The Virtuoso results discussed here, however, are all based on a single RDF quad table with Virtuoso's default index configuration.

Introducing query plan caching raises the Virtuoso score from 80 qps to 144 qps at the 256 Mtriple scale. The SPB queries are not extremely complex; lookups with many more triple patterns exist in actual workloads, e.g., Open PHACTS. In such applications, query optimization indeed dominates execution times. In SPB, data volumes touched by queries grow near linearly with data scale. At the 256 Mtriple scale, nearly half of CPU cycles are spent deciding a query plan. Below are the CPU cycles for execution and compilation per query type, sorted by descending sum of the times, scaled to milliseconds per execution. These are taken from a one minute sample of running at full throughput.

Test system is the same used before in the TPC-H series: dual Xeon E5-2630 Sandy Bridge, 2 x 6 cores x 2 threads, 2.3GHz, 192 GB RAM.

We measure the compile and execute times, with and without using hash join. When considering hash join, the throughput is 80 qps. When not considering hash join, the throughput is 110 qps. With query plan caching, the throughput is 145 qps whether or not hash join is considered. Using hash join is not significant for the workload but considering its use in query optimization leads to significant extra work.

With hash join

Compile	Execute	Total	Query
`3156 ms`	`1181 ms`	`4337 ms`	`Total`
`1327 ms`	`28 ms`	`1355 ms`	`query 01`
`444 ms`	`460 ms`	`904 ms`	`query 08`
`466 ms`	`54 ms`	`520 ms`	`query 06`
`123 ms`	`268 ms`	`391 ms`	`query 05`
`257 ms`	`5 ms`	`262 ms`	`query 11`
`191 ms`	`59 ms`	`250 ms`	`query 10`
`9 ms`	`179 ms`	`188 ms`	`query 04`
`114 ms`	`26 ms`	`140 ms`	`query 07`
`46 ms`	`62 ms`	`108 ms`	`query 09`
`71 ms`	`25 ms`	`96 ms`	`query 12`
`61 ms`	`13 ms`	`74 ms`	`query 03`
`47 ms`	`2 ms`	`49 ms`	`query 02`

Without hash join

Compile	Execute	Total	Query
`1816 ms`	`1019 ms`	`2835 ms`	`Total`
`197 ms`	`466 ms`	`663 ms`	`query 08`
`609 ms`	`32 ms`	`641 ms`	`query 01`
`188 ms`	`293 ms`	`481 ms`	`query 05`
`275 ms`	`61 ms`	`336 ms`	`query 09`
`163 ms`	`10 ms`	`173 ms`	`query 03`
`128 ms`	`38 ms`	`166 ms`	`query 10`
`102 ms`	`5 ms`	`107 ms`	`query 11`
`63 ms`	`27 ms`	`90 ms`	`query 12`
`24 ms`	`57 ms`	`81 ms`	`query 06`
`47 ms`	`1 ms`	`48 ms`	`query 02`
`15 ms`	`24 ms`	`39 ms`	`query 07`
`5 ms`	`5 ms`	`10 ms`	`query 04`

Considering hash join always slows down compilation, and sometimes improves and sometimes worsens execution. Some improvement in cost-model and plan-space traversal-order is possible, but altogether removing compilation via caching is better still. The results are as expected, since a lookup workload such as SPB has little use for hash join by nature.

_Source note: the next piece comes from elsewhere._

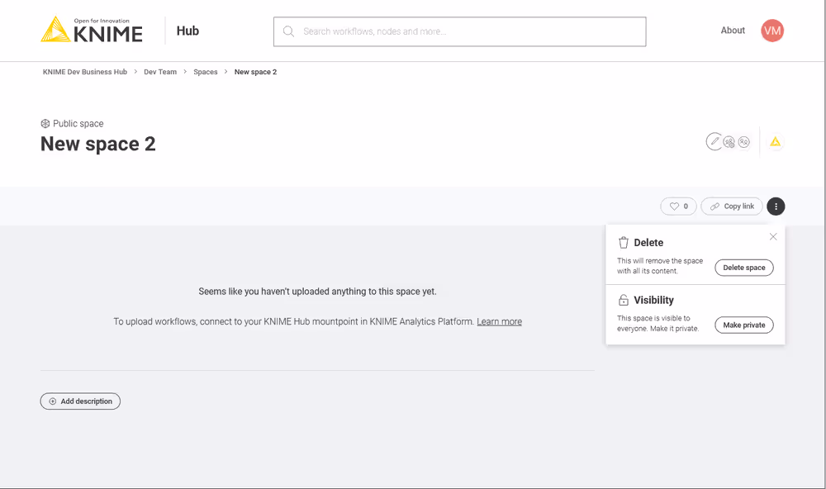
Task: Click the public space globe icon
Action: [45, 123]
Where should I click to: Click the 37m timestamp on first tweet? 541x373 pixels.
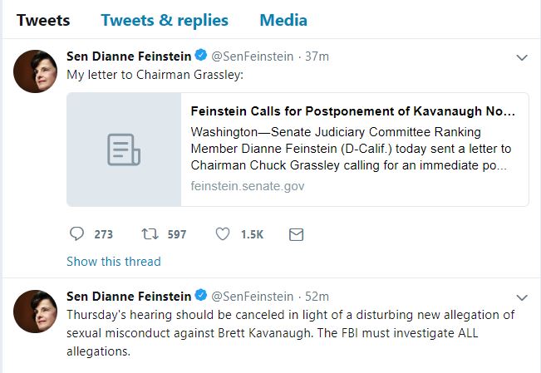click(317, 57)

The rationale for considering hash join in the first place is that analytical workloads rely heavily on this. A good TPC-H score is simply unfeasible without this as previously discussed on this blog. If RDF is to be a serious contender beyond serving lookups, then hash join is indispensable. The decision for using this however depends on accurate cardinality estimates on either side of the join.

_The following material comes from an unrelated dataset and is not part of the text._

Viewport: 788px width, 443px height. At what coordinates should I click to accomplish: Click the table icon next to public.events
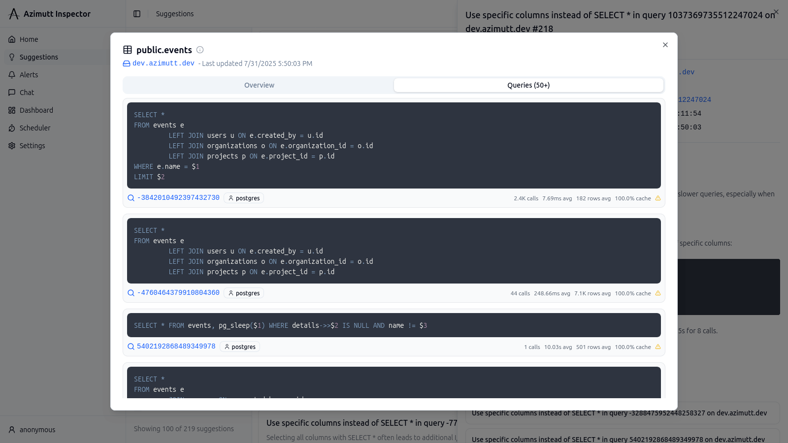[x=128, y=50]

Previous work (e.g., papers from FORTH around MonetDB) advocates doing away with a cost model altogether, since one is hard and unreliable with RDF anyway. The idea is not without its attraction but will lead to missing out of analytics or to relying on query hints for hash join.

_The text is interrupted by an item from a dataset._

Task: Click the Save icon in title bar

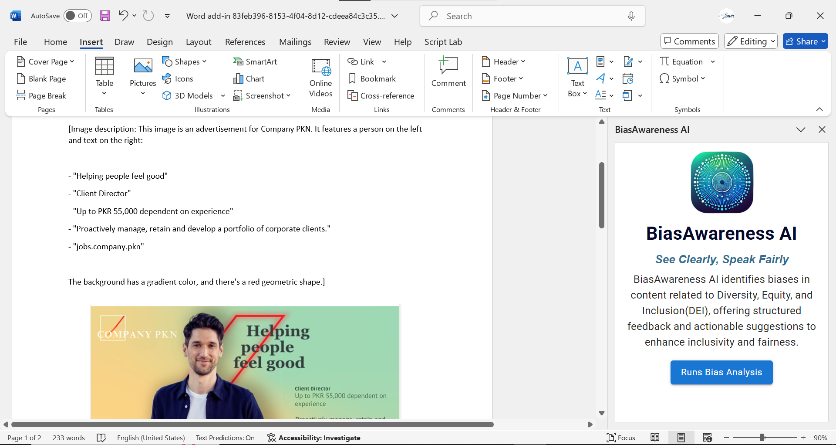Action: (105, 16)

The present Virtuoso thinking is that going to rule based optimization is not the preferred solution, but rather using characteristic sets for reducing triples into wider tables, which also cuts down on plan search space and increases reliability of cost estimation.

When looking at execution alone, we see that actual database operations are low in the profile, with memory management taking the top 19%. This is due to CONSTRUCT queries allocating small blocks for returning graphs, which is entirely avoidable.